### SUPPLIED MATERIAL
____
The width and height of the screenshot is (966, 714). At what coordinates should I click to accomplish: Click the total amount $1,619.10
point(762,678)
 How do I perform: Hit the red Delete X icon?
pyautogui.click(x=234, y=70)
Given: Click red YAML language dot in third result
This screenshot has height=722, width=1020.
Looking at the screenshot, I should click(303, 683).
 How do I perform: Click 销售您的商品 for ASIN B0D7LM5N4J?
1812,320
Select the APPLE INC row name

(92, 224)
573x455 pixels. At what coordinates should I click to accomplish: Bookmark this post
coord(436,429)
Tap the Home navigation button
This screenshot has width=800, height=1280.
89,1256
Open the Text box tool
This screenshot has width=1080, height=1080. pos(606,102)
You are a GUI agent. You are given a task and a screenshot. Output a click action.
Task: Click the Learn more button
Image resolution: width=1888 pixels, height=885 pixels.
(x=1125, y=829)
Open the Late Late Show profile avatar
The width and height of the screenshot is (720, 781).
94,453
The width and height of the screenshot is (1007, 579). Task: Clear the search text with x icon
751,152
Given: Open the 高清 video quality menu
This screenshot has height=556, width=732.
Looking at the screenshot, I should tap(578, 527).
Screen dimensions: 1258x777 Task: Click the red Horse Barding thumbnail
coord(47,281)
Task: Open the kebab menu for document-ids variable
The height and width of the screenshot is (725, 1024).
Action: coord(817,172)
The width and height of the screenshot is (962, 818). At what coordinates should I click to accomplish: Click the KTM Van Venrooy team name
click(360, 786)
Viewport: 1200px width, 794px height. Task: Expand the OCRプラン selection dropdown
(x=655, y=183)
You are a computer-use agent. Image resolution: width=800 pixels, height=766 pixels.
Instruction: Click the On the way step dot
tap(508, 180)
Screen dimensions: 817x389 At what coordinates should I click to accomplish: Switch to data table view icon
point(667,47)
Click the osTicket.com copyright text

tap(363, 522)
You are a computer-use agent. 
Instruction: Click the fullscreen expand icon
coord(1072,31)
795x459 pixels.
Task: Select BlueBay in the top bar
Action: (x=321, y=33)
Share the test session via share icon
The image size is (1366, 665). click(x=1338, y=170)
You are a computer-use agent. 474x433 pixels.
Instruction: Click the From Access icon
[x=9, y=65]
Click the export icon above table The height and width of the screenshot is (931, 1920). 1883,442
____
### WORK ITEM
Collect each line above holding the string "agent".

### RESPONSE AREA
You are a GUI agent. You are given a task and a screenshot. Output a click action.
You are a computer-use agent. Image resolution: width=800 pixels, height=766 pixels.
You are a computer-use agent. 
You are a computer-use agent. 474x433 pixels.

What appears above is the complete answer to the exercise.